* [Exercise]:
Every line of the material must be reproduced exactly.

* [Given data]:
****
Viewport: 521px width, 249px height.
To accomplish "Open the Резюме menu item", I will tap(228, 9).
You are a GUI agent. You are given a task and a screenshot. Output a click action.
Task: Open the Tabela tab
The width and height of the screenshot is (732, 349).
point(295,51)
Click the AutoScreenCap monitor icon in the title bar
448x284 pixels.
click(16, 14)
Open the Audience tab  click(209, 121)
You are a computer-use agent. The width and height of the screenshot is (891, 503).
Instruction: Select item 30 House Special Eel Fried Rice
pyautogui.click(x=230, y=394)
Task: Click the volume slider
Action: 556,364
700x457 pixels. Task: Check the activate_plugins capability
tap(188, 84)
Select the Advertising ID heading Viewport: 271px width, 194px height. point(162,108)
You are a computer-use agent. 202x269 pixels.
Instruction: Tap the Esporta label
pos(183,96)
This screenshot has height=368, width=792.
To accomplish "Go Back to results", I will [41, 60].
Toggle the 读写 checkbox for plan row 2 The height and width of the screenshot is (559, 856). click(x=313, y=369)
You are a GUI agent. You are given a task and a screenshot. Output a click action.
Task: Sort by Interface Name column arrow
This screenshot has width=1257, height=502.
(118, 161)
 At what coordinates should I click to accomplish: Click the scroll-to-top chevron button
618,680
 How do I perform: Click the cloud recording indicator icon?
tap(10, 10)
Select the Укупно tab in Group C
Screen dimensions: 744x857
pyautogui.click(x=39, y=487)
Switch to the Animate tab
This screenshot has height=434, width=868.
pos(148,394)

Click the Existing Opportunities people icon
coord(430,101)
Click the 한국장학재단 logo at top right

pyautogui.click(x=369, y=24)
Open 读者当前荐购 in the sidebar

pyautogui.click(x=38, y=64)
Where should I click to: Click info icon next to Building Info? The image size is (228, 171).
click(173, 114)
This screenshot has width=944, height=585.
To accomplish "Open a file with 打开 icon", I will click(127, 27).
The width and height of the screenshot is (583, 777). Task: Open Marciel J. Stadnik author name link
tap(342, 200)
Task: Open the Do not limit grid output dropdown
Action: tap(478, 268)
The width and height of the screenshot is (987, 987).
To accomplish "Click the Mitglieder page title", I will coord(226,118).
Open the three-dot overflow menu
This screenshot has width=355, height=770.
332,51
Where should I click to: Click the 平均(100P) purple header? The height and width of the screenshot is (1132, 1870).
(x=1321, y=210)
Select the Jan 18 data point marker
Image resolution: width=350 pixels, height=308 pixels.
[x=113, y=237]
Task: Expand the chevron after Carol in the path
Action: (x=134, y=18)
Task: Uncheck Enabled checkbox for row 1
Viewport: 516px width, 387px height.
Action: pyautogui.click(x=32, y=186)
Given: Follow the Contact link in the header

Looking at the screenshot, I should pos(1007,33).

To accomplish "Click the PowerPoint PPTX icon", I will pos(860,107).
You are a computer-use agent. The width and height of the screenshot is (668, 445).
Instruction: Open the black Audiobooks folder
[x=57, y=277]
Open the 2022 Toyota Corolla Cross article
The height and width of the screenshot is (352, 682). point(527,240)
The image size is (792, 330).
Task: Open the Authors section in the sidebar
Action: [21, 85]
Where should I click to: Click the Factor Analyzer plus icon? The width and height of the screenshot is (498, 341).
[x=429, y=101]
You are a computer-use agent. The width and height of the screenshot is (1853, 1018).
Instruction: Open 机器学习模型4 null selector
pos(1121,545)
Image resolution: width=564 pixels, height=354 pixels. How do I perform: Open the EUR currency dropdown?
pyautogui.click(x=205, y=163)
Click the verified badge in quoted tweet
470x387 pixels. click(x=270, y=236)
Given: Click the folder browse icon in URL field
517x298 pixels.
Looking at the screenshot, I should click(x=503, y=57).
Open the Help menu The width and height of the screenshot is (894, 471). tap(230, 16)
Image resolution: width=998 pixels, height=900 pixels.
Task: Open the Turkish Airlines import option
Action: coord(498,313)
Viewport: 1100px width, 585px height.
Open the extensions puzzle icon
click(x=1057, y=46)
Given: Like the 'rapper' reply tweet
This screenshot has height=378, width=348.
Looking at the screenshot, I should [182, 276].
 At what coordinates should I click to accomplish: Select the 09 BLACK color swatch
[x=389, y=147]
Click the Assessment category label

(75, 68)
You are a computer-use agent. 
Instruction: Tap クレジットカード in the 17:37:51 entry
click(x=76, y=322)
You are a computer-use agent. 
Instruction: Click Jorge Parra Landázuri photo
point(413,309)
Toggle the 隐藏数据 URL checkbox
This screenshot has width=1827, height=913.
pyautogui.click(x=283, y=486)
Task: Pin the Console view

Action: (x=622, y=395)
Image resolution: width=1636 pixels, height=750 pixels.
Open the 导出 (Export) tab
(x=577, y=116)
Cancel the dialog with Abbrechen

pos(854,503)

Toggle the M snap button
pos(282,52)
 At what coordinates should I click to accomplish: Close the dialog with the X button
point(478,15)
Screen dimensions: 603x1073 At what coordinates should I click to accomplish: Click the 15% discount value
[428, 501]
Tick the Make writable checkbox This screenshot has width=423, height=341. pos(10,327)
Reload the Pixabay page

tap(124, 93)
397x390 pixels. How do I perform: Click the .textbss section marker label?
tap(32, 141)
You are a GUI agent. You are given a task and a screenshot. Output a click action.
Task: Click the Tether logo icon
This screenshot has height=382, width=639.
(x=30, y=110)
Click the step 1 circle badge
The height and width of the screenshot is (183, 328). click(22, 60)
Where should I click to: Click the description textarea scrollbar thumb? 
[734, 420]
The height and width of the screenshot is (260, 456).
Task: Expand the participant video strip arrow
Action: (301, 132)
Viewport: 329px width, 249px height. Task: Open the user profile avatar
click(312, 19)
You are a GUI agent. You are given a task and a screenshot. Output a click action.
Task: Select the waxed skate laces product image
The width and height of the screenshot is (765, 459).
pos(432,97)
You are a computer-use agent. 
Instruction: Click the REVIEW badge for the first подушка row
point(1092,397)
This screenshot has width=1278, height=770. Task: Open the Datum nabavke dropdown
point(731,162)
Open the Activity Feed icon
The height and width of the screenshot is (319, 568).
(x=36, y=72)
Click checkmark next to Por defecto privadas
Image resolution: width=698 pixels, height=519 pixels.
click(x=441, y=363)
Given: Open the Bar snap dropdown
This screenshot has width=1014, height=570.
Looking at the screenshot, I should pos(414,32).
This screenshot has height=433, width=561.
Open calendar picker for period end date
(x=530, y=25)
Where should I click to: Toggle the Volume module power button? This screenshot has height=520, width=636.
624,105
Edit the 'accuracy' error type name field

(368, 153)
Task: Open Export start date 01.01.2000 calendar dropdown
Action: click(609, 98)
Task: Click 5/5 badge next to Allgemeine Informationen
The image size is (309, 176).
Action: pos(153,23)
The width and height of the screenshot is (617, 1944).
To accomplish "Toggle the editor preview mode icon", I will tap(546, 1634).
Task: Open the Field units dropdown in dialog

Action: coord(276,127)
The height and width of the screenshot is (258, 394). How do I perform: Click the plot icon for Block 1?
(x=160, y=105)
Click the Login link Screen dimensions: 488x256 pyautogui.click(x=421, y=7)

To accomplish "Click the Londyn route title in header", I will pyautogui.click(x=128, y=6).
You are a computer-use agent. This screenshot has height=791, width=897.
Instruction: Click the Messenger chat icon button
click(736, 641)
****
* [Task answer]:
Viewport: 521px width, 249px height.
To accomplish "Open the Резюме menu item", I will tap(228, 9).
You are a GUI agent. You are given a task and a screenshot. Output a click action.
Task: Open the Tabela tab
The width and height of the screenshot is (732, 349).
point(295,51)
Click the AutoScreenCap monitor icon in the title bar
448x284 pixels.
click(16, 14)
Open the Audience tab  click(209, 121)
You are a computer-use agent. The width and height of the screenshot is (891, 503).
Instruction: Select item 30 House Special Eel Fried Rice
pyautogui.click(x=230, y=394)
Task: Click the volume slider
Action: 556,364
700x457 pixels. Task: Check the activate_plugins capability
tap(188, 84)
Select the Advertising ID heading Viewport: 271px width, 194px height. point(162,108)
You are a computer-use agent. 202x269 pixels.
Instruction: Tap the Esporta label
pos(183,96)
This screenshot has height=368, width=792.
To accomplish "Go Back to results", I will [41, 60].
Toggle the 读写 checkbox for plan row 2 The height and width of the screenshot is (559, 856). click(x=313, y=369)
You are a GUI agent. You are given a task and a screenshot. Output a click action.
Task: Sort by Interface Name column arrow
This screenshot has width=1257, height=502.
(118, 161)
 At what coordinates should I click to accomplish: Click the scroll-to-top chevron button
618,680
 How do I perform: Click the cloud recording indicator icon?
tap(10, 10)
Select the Укупно tab in Group C
Screen dimensions: 744x857
pyautogui.click(x=39, y=487)
Switch to the Animate tab
This screenshot has height=434, width=868.
pos(148,394)

Click the Existing Opportunities people icon
coord(430,101)
Click the 한국장학재단 logo at top right

pyautogui.click(x=369, y=24)
Open 读者当前荐购 in the sidebar

pyautogui.click(x=38, y=64)
Where should I click to: Click info icon next to Building Info? The image size is (228, 171).
click(173, 114)
This screenshot has width=944, height=585.
To accomplish "Open a file with 打开 icon", I will click(127, 27).
The width and height of the screenshot is (583, 777). Task: Open Marciel J. Stadnik author name link
tap(342, 200)
Task: Open the Do not limit grid output dropdown
Action: tap(478, 268)
The width and height of the screenshot is (987, 987).
To accomplish "Click the Mitglieder page title", I will coord(226,118).
Open the three-dot overflow menu
This screenshot has width=355, height=770.
332,51
Where should I click to: Click the 平均(100P) purple header? The height and width of the screenshot is (1132, 1870).
(x=1321, y=210)
Select the Jan 18 data point marker
Image resolution: width=350 pixels, height=308 pixels.
[x=113, y=237]
Task: Expand the chevron after Carol in the path
Action: (x=134, y=18)
Task: Uncheck Enabled checkbox for row 1
Viewport: 516px width, 387px height.
Action: pyautogui.click(x=32, y=186)
Given: Follow the Contact link in the header

Looking at the screenshot, I should pos(1007,33).

To accomplish "Click the PowerPoint PPTX icon", I will pos(860,107).
You are a computer-use agent. The width and height of the screenshot is (668, 445).
Instruction: Open the black Audiobooks folder
[x=57, y=277]
Open the 2022 Toyota Corolla Cross article
The height and width of the screenshot is (352, 682). point(527,240)
The image size is (792, 330).
Task: Open the Authors section in the sidebar
Action: [21, 85]
Where should I click to: Click the Factor Analyzer plus icon? The width and height of the screenshot is (498, 341).
[x=429, y=101]
You are a computer-use agent. The width and height of the screenshot is (1853, 1018).
Instruction: Open 机器学习模型4 null selector
pos(1121,545)
Image resolution: width=564 pixels, height=354 pixels. How do I perform: Open the EUR currency dropdown?
pyautogui.click(x=205, y=163)
Click the verified badge in quoted tweet
470x387 pixels. click(x=270, y=236)
Given: Click the folder browse icon in URL field
517x298 pixels.
Looking at the screenshot, I should click(x=503, y=57).
Open the Help menu The width and height of the screenshot is (894, 471). tap(230, 16)
Image resolution: width=998 pixels, height=900 pixels.
Task: Open the Turkish Airlines import option
Action: coord(498,313)
Viewport: 1100px width, 585px height.
Open the extensions puzzle icon
click(x=1057, y=46)
Given: Like the 'rapper' reply tweet
This screenshot has height=378, width=348.
Looking at the screenshot, I should [182, 276].
 At what coordinates should I click to accomplish: Select the 09 BLACK color swatch
[x=389, y=147]
Click the Assessment category label

(75, 68)
You are a computer-use agent. 
Instruction: Tap クレジットカード in the 17:37:51 entry
click(x=76, y=322)
You are a computer-use agent. 
Instruction: Click Jorge Parra Landázuri photo
point(413,309)
Toggle the 隐藏数据 URL checkbox
This screenshot has width=1827, height=913.
pyautogui.click(x=283, y=486)
Task: Pin the Console view

Action: (x=622, y=395)
Image resolution: width=1636 pixels, height=750 pixels.
Open the 导出 (Export) tab
(x=577, y=116)
Cancel the dialog with Abbrechen

pos(854,503)

Toggle the M snap button
pos(282,52)
 At what coordinates should I click to accomplish: Close the dialog with the X button
point(478,15)
Screen dimensions: 603x1073 At what coordinates should I click to accomplish: Click the 15% discount value
[428, 501]
Tick the Make writable checkbox This screenshot has width=423, height=341. pos(10,327)
Reload the Pixabay page

tap(124, 93)
397x390 pixels. How do I perform: Click the .textbss section marker label?
tap(32, 141)
You are a GUI agent. You are given a task and a screenshot. Output a click action.
Task: Click the Tether logo icon
This screenshot has height=382, width=639.
(x=30, y=110)
Click the step 1 circle badge
The height and width of the screenshot is (183, 328). click(22, 60)
Where should I click to: Click the description textarea scrollbar thumb? 
[734, 420]
The height and width of the screenshot is (260, 456).
Task: Expand the participant video strip arrow
Action: (301, 132)
Viewport: 329px width, 249px height. Task: Open the user profile avatar
click(312, 19)
You are a GUI agent. You are given a task and a screenshot. Output a click action.
Task: Select the waxed skate laces product image
The width and height of the screenshot is (765, 459).
pos(432,97)
You are a computer-use agent. 
Instruction: Click the REVIEW badge for the first подушка row
point(1092,397)
This screenshot has width=1278, height=770. Task: Open the Datum nabavke dropdown
point(731,162)
Open the Activity Feed icon
The height and width of the screenshot is (319, 568).
(x=36, y=72)
Click checkmark next to Por defecto privadas
Image resolution: width=698 pixels, height=519 pixels.
click(x=441, y=363)
Given: Open the Bar snap dropdown
This screenshot has width=1014, height=570.
Looking at the screenshot, I should pos(414,32).
This screenshot has height=433, width=561.
Open calendar picker for period end date
(x=530, y=25)
Where should I click to: Toggle the Volume module power button? This screenshot has height=520, width=636.
624,105
Edit the 'accuracy' error type name field

(368, 153)
Task: Open Export start date 01.01.2000 calendar dropdown
Action: click(609, 98)
Task: Click 5/5 badge next to Allgemeine Informationen
The image size is (309, 176).
Action: pos(153,23)
The width and height of the screenshot is (617, 1944).
To accomplish "Toggle the editor preview mode icon", I will tap(546, 1634).
Task: Open the Field units dropdown in dialog

Action: coord(276,127)
The height and width of the screenshot is (258, 394). How do I perform: Click the plot icon for Block 1?
(x=160, y=105)
Click the Login link Screen dimensions: 488x256 pyautogui.click(x=421, y=7)

To accomplish "Click the Londyn route title in header", I will pyautogui.click(x=128, y=6).
You are a computer-use agent. This screenshot has height=791, width=897.
Instruction: Click the Messenger chat icon button
click(736, 641)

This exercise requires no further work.